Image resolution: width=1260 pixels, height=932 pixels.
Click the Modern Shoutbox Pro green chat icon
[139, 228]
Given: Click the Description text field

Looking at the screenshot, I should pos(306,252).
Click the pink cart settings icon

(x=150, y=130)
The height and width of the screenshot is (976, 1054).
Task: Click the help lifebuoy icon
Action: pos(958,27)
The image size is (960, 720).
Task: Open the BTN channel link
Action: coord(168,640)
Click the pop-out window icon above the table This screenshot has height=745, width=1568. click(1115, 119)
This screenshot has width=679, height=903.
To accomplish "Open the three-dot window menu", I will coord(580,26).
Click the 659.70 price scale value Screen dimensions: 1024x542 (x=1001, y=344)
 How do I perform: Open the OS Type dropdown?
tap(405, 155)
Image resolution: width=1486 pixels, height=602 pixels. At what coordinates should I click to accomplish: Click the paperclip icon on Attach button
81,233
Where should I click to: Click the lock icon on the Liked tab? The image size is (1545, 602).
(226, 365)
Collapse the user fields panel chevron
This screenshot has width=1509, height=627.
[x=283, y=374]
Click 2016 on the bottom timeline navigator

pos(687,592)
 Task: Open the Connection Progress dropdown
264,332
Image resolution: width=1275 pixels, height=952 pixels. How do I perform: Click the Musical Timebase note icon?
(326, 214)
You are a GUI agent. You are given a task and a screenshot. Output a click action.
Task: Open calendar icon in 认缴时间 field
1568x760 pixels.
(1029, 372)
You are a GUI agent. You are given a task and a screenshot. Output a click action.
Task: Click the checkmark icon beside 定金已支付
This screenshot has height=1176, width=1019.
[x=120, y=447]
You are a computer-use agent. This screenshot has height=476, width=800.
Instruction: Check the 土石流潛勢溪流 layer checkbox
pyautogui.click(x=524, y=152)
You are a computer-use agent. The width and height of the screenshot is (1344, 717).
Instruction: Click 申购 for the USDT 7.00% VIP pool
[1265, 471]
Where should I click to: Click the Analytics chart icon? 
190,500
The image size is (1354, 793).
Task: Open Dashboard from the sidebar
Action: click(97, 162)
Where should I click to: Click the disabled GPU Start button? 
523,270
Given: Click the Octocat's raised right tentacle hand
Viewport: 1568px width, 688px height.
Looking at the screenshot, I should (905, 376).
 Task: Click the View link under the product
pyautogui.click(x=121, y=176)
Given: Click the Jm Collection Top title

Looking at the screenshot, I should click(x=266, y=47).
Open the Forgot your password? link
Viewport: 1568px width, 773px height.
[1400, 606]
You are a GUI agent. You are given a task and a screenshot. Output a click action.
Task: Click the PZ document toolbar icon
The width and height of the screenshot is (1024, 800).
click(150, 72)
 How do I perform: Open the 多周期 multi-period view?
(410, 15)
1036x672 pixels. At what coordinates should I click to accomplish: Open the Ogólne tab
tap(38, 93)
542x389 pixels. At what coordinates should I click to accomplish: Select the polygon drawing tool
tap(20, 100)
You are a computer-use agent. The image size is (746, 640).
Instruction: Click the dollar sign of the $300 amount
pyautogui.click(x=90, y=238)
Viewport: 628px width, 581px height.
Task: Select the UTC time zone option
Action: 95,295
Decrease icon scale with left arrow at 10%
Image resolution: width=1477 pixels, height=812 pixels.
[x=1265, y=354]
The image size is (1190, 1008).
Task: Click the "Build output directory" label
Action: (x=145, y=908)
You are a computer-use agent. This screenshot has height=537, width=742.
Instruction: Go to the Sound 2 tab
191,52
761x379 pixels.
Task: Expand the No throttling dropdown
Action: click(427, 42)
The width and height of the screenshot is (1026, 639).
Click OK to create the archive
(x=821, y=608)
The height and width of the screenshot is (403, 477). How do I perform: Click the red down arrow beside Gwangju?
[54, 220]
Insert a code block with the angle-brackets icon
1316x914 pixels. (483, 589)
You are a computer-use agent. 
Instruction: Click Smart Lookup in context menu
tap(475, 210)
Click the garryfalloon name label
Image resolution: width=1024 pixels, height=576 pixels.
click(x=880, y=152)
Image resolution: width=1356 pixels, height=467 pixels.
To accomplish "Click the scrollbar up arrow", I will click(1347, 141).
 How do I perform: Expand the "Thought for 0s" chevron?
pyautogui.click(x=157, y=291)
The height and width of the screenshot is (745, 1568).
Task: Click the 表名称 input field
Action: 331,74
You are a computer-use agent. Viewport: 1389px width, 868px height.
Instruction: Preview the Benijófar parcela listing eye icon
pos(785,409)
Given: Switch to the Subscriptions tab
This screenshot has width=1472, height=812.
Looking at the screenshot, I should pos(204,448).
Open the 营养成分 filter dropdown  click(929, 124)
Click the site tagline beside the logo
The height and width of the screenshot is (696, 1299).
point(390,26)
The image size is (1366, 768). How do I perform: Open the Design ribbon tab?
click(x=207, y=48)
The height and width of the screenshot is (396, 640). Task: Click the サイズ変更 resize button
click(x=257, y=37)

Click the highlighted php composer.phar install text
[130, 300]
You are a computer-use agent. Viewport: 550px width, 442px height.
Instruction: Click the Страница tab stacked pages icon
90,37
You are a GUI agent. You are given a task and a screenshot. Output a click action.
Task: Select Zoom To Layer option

━━━━━━━━━━━━━━━━━━━━

**GOAL OF THE EXERCISE:**
Find every line in the material above that contains the word "button", and copy each one. Case counts.

**EXERCISE ANSWER:**
Image resolution: width=1486 pixels, height=602 pixels. At what coordinates should I click to accomplish: Click the paperclip icon on Attach button
Where should I click to: Click the disabled GPU Start button? 
The height and width of the screenshot is (396, 640). Task: Click the サイズ変更 resize button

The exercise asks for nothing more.